You can use the oc adm must-gather
CLI command to collect information about your cluster, including features and objects associated with Red Hat OpenShift service Mesh.
Access to the cluster as a user with the cluster-admin
role.
The OpenShift Container Platform CLI (oc
) installed.
To collect Red Hat OpenShift service Mesh data with must-gather
, you must specify the Red Hat OpenShift service Mesh image.
$ oc adm must-gather --image=registry.redhat.io/openshift-service-mesh/istio-must-gather-rhel8
To collect Red Hat OpenShift service Mesh data for a specific service Mesh control plane namespace with must-gather
, you must specify the Red Hat OpenShift service Mesh image and namespace. In this example, replace <namespace>
with your service Mesh control plane namespace, such as istio-system
.
$ oc adm must-gather --image=registry.redhat.io/openshift-service-mesh/istio-must-gather-rhel8 gather <namespace>
For prompt support, supply diagnostic information for both OpenShift Container Platform and Red Hat OpenShift service Mesh.

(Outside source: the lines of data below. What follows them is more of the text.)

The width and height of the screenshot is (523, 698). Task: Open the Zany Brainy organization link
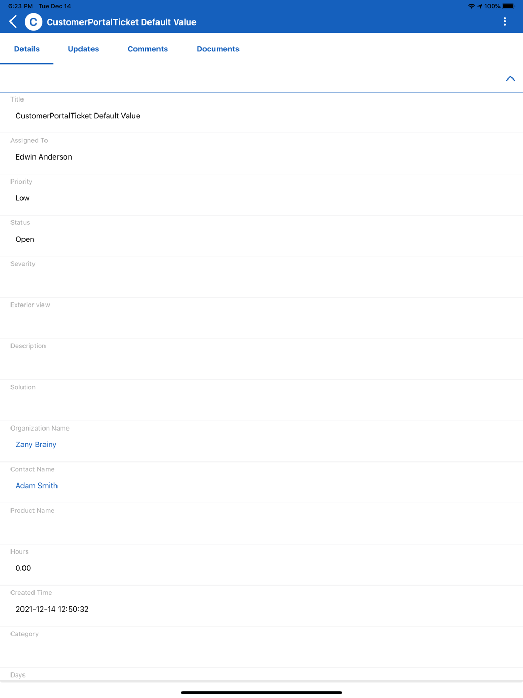click(x=36, y=444)
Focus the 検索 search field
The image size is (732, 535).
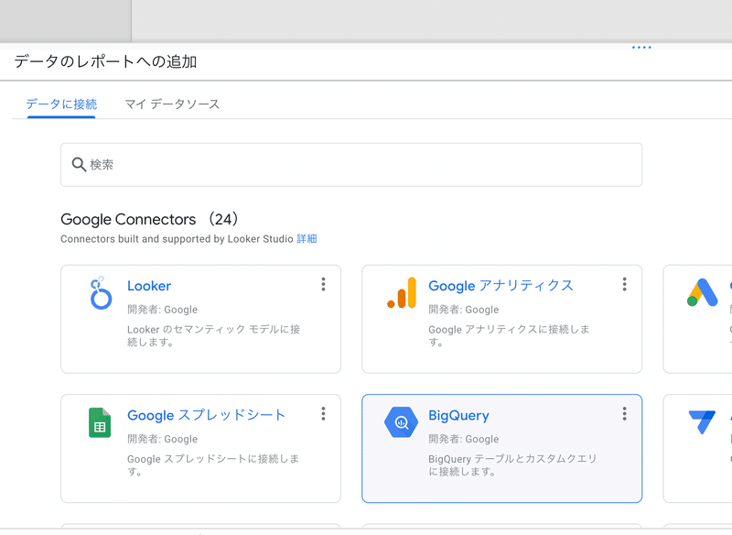[x=357, y=165]
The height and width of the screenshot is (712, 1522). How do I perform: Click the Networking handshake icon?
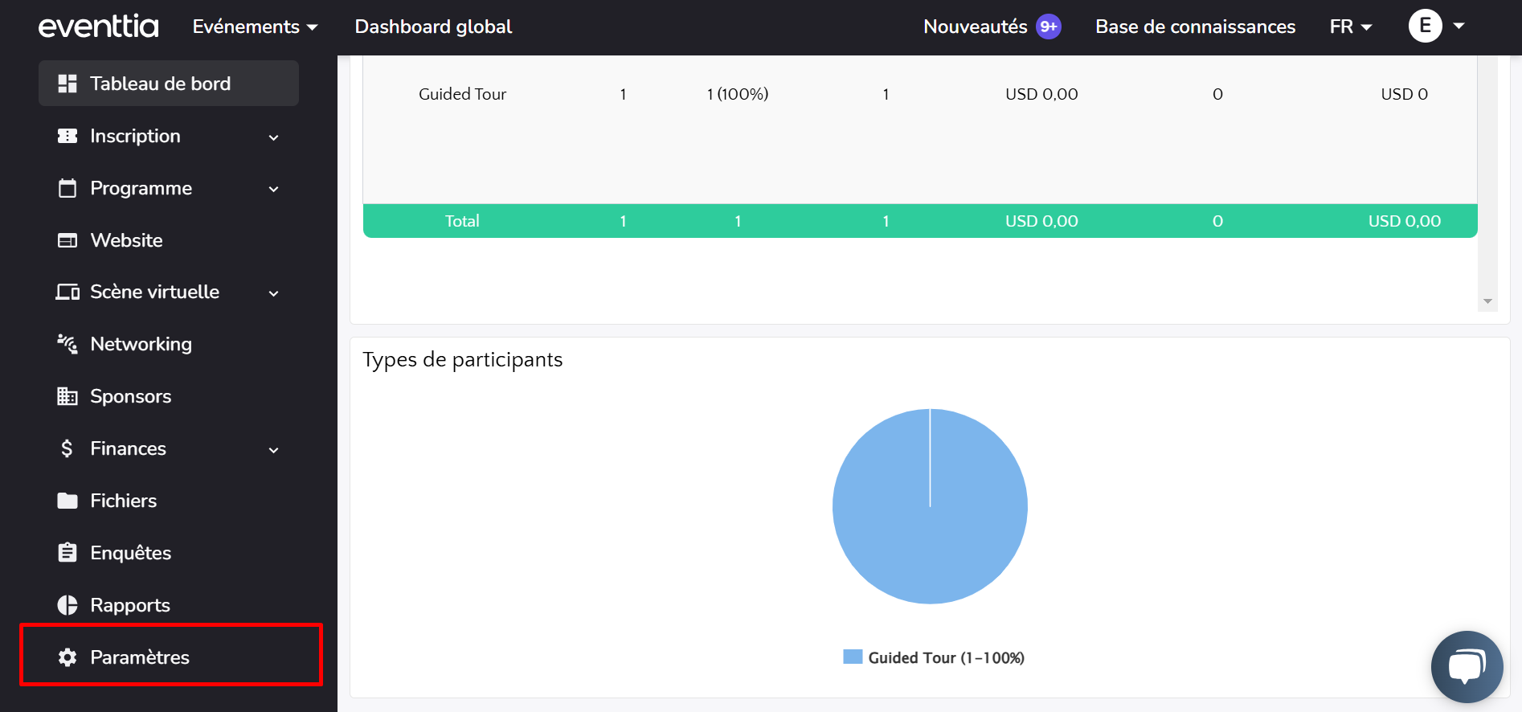68,344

You have installed the OpenShift CLI (oc
).
You have a Red Hat Customer Portal account.
You have access to OpenShift Cluster Manager.
Log in to the Red Hat Customer Portal and select SUPPORT CASES → Open a case.
Select the appropriate category for your issue (such as Defect / Bug), product (OpenShift Container Platform), and product version (4.6, if this is not already autofilled).
Review the list of suggested Red Hat Knowledgebase solutions for a potential match against the problem that is being reported. If the suggested articles do not address the issue, click Continue.
Enter a concise but descriptive problem summary and further details about the symptoms being experienced, as well as your expectations.
Review the updated list of suggested Red Hat Knowledgebase solutions for a potential match against the problem that is being reported. The list is refined as you provide more information during the case creation process. If the suggested articles do not address the issue, click Continue.
Ensure that the account information presented is as expected, and if not, amend accordingly.
Check that the autofilled OpenShift Container Platform Cluster ID is correct. If it is not, manually obtain your cluster ID.
To manually obtain your cluster ID using the OpenShift Container Platform web console:
Navigate to Home → Dashboards → Overview.
Find the value in the Cluster ID field of the Details section.
Alternatively, it is possible to open a new support case through the OpenShift Container Platform web console and have your cluster ID autofilled.
From the toolbar, navigate to (?) Help → Open Support Case.
The Cluster ID value is autofilled.
To obtain your cluster ID using the OpenShift CLI (oc
), run the following command:
$ oc get clusterversion -o jsonpath='{.items[].spec.clusterID}{"\n"}'
Complete the following questions where prompted and then click Continue:
Where are you experiencing the behavior? What environment?
When does the behavior occur? Frequency? Repeatedly? At certain times?
What information can you provide around time-frames and the business impact?
Upload relevant diagnostic data files and click Continue. It is recommended to include data gathered using the oc adm must-gather
command as a starting point, plus any issue specific data that is not collected by that command.
Input relevant case management details and click Continue.
Preview the case details and click Submit.